START DOCUMENT PASSAGE
Vitrimerization (converting the permanent cross-linked thermosets into vitrimer polymers)

We have developed a new approach for reprocessing existing thermoset waste using the concept of associative dynamic bonding, vitrimers. The methodology is based on appropriate catalysts introduced into polymer networks via ball milling and triggering reversible exchange reactions among crosslinks. The permanently crosslinked thermoset network can be converted into a vitrimer-type dynamic network via a simple, one-step method without depolymerization. Once the cross-linked network is vitrimerized into a dynamic network, it becomes recyclable and reprocessable for multiple cycles without adding more catalyst. We have also applied the concept of associative dynamic bonding to improve the thermal stability and chemical resistance of the recycled thermoplastics. Moreover, by integrating nanofillers in the vitrimerization process we were able to convert waste thermoset into high value-added nanocomposites.


Interface design strategy for the fabrication of highly stretchable strain sensors

Electrically conductive elastomer composites (CECs) have great potential in wearable and stretchable electronic applications. However, it is often challenging to trade off electrical conductivity and mechanical flexibility in melt-processed CECs for wearable electronic applications. We have developed CECs with high electrical conductivity and mechanical elasticity by controlling the segregated networks of carbon nanofillers formed at the elastomer interface. To this end, we introduce a facile and scalable strategy, i.e., dusting technology, to fabricate highly stretchable conductive elastomer composites (CECs) at extremely low filler content (0.1 wt.%).
END DOCUMENT PASSAGE
START ENTRIES SHOWN
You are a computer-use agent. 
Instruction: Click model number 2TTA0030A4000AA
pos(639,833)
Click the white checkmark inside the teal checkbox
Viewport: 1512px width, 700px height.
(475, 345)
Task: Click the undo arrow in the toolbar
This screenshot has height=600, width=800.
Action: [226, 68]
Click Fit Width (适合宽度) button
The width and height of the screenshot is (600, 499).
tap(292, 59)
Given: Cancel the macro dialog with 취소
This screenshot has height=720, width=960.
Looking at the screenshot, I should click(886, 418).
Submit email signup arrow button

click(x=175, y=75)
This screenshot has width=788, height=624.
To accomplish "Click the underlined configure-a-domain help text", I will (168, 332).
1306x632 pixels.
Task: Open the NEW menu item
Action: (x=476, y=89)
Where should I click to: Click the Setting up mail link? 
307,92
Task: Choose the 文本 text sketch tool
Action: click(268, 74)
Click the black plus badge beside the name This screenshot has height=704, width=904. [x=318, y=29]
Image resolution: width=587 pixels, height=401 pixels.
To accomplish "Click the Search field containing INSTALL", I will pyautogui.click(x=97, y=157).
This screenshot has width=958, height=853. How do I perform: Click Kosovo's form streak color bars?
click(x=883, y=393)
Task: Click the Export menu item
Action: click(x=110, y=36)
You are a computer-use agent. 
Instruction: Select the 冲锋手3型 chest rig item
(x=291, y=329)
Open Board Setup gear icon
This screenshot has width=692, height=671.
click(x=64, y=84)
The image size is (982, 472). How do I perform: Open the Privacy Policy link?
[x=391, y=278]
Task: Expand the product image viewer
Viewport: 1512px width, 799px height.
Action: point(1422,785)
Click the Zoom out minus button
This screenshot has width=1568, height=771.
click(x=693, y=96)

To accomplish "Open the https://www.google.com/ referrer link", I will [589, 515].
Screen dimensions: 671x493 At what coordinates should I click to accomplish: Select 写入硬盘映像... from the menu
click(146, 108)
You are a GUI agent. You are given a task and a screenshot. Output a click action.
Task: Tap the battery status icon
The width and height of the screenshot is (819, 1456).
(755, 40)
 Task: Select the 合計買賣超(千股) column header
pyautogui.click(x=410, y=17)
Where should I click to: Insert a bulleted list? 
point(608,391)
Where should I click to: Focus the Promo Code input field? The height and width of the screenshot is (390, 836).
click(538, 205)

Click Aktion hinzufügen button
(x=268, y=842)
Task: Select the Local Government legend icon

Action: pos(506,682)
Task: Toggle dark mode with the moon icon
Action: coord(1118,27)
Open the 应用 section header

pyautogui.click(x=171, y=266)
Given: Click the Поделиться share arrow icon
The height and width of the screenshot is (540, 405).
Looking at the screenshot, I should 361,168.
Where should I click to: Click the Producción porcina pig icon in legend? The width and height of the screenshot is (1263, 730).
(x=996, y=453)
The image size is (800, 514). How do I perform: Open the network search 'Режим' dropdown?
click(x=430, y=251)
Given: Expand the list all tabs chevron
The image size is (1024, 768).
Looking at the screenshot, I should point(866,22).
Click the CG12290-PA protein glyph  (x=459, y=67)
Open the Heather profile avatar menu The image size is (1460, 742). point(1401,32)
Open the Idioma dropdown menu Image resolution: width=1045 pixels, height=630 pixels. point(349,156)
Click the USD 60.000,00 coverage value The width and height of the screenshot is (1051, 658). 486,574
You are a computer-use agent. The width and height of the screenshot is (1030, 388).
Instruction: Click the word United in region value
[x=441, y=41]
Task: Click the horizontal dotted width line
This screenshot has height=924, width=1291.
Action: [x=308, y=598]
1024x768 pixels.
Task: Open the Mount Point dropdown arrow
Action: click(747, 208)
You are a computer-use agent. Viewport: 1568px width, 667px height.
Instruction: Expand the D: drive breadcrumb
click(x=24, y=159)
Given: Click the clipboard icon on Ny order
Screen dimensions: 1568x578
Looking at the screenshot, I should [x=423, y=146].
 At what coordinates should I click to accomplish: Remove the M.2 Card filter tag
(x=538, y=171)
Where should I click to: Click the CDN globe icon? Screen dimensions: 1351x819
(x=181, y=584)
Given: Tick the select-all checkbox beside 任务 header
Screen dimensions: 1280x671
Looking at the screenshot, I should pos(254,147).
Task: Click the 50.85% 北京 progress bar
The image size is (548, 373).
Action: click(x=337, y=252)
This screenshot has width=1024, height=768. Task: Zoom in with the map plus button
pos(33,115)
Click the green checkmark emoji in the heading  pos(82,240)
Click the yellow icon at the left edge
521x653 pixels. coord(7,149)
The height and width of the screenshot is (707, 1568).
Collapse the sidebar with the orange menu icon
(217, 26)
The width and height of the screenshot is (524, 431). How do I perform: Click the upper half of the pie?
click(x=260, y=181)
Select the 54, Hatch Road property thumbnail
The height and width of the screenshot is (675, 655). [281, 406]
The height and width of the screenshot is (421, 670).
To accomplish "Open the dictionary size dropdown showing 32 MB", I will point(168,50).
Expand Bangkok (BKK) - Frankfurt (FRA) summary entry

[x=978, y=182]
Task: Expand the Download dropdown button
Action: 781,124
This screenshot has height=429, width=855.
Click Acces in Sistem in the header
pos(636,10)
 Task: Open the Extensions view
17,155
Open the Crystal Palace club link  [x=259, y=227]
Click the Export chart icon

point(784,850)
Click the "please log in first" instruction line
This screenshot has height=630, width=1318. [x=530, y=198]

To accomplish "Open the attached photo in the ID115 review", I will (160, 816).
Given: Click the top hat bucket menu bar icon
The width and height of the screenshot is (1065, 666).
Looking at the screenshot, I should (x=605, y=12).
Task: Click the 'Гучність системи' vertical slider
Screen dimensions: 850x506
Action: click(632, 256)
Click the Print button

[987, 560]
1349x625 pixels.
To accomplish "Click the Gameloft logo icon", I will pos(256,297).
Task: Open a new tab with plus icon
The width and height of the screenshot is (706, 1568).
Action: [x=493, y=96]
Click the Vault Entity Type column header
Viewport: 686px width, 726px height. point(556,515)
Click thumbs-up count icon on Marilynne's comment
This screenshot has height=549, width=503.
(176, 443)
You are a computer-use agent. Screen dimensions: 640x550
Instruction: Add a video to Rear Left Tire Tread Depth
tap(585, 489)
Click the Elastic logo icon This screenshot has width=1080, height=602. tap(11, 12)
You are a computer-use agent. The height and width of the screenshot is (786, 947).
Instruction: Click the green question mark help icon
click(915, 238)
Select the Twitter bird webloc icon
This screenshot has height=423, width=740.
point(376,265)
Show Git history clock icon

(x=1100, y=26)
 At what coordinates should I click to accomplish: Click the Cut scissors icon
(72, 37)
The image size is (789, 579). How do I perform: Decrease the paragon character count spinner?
END ENTRIES SHOWN
--- HOW TO COMPLETE THIS TASK ---
Using the research summary above, answer each question below.
(a) By what method are the catalysts introduced into the polymer networks during vitrimerization?
(b) What is the name of the strategy used to fabricate the highly stretchable conductive elastomer composites?
(c) At what filler content are those composites fabricated?

--- WRITTEN RESPONSE ---
(a) Ball milling.
(b) Dusting technology.
(c) 0.1 wt.%.